Se Atene piange, Sparta non solo non ride, ma dovrebbe riflettere sulla sua identità melliflua. Avevamo già nutrito dei dubbi sulla scelta di Letta e del Pd di presentarsi alle votazioni senza alcun candidato o indicazione, armati di frasi vaghe e pressappochismo. Qualcuno pensava fosse una strategia per non bruciare qualche nome, un asso che tenevano nella manica. Hanno sopravvalutato la capacità del Pd di avere una visione o qualsiasi tipo del progetto, visto che come ampiamente previsto il nome non l’avevano, e per giorni sono rimasti a guardare gli altri senza proporre nulla. Idem il Movimento Cinque Stelle, ormai sempre più creatura di palazzo che tira a campare fino alla probabile estinzione alle prossime elezioni. Renzi ha approfittato dell’impasse per mantenere una visibilità mediatica che non rispecchia la sua attuale dimensione politica, molto evaporata. I suoi discorsi da statista a reti unificate, con la boria del filosofo senza conoscenza, non hanno aggiunto nulla al dibattito politico, se non il solito fumo che ha coperto le negligenze di un Parlamento costretto a palesare la propria incapacità decisionale.

Enrico Letta
Giuseppe Conte

In tutto questo bailamme, il Presidente del Consiglio Mario Draghi ha preferito il low profile, probabilmente perché Mattarella gli terrà caldo il posto fino alle elezioni del 2023, per poi dimettersi come Napolitano, a meno di ulteriori sorprese.
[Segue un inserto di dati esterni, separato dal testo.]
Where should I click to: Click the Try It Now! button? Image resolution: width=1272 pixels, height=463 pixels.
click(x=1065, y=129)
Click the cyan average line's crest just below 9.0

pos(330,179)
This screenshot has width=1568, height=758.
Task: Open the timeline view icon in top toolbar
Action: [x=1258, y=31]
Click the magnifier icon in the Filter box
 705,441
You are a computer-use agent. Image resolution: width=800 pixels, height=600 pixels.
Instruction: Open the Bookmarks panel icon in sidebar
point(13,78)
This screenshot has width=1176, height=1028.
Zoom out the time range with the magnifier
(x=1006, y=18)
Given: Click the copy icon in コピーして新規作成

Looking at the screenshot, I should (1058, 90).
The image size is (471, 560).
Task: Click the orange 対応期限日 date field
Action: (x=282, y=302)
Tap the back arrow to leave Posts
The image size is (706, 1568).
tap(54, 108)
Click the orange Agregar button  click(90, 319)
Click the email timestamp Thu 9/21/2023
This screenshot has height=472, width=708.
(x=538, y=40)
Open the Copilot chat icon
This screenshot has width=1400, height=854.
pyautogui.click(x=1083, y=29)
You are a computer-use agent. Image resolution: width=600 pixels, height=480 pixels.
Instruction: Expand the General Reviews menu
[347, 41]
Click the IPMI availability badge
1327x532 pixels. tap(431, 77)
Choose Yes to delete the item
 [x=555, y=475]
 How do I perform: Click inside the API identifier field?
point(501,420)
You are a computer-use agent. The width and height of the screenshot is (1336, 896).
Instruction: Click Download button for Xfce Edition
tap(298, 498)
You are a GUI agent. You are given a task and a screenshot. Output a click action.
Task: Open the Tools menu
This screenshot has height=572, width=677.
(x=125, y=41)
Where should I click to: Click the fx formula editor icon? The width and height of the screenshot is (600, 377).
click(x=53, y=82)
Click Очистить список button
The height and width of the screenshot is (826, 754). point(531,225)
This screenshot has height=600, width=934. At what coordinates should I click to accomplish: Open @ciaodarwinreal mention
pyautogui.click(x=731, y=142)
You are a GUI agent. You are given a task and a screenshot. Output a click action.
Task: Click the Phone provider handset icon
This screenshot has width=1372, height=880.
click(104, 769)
Mattarella che di fatto è stato costretto ad accettare la rielezione per “il bene del Paese”. Si usa spesso questa espressione davanti a contingenze che mascherano il reale significato delle azioni. Il bene del Paese sarebbe un repulisti, una classe politica diversa, non il solito pantano dove prevale l’immobilismo in nome di uno status da preservare e in cui tutto viene perdonato. Come ha scritto lo scrittore rumeno Valeriu Butulescu: “La coscienza dell’uomo politico è simile alla tela dello schermo cinematografico. Sempre bianca e immacolata, anche se sono stati proiettati molti orrori”.

Sergio Mattarella

È difficile immaginare cosa possa fare ancora questa classe dirigente per conclamare il proprio fallimento, per ammettere di non essere stata in grado di gestire la cosa pubblica.  Siamo il Paese dalla memoria labile, e dimenticheremo anche questa brutta pagina. D’altronde tra pochi giorni inizia il Festival di Sanremo e si parlerà d’altro. Un nuovo trend è la più grande arma di distrazione di massa dei nostri tempi, e come la pandemia ha messo sotto il tappeto le macchie della nostra politica, che l’ha usata come paravento, adesso avremo altre viralità per contenere l’indignazione e digerirla lentamente, fino a quando non avremo altri motivi per qualche protesta passiva tra un click e l’altro. Forse dobbiamo semplicemente accettare il nostro Paese come un corpo immobile che è la proiezione dei nostri vizi e delle nostre crepe, assumerci le nostre responsabilità come elettori distratti o ipnotizzati, perché in una democrazia rappresentativa le colpe ricadono su tutti. Eletti ed elettori, burattini e burattinai. Abbiamo ceduto alle sirene dei populisti, ma anche dei passacarte senza spina dorsale e dei mestieranti che si comportano come gran parte degli italiani farebbero se raggiungessero certi ruoli. Ci ritroviamo dunque nella situazione in cui il Mattarella-bis rappresenta sia il bicchiere mezzo pieno che quello mezzo vuoto. Potevamo avere un nome impresentabile a guidarci, e non l’abbiamo avuto. Ma se il fine non giustifica i mezzi, adesso abbiamo un nome autorevole che voleva fare altro, e siamo arrivati a questo punto perché la nostra politica, specchio della società, è malata. E la cura non può essere un accanimento terapeutico. Nei casi estremi occorrerebbe staccare la spina, ma in Italia non sembra essere possibile.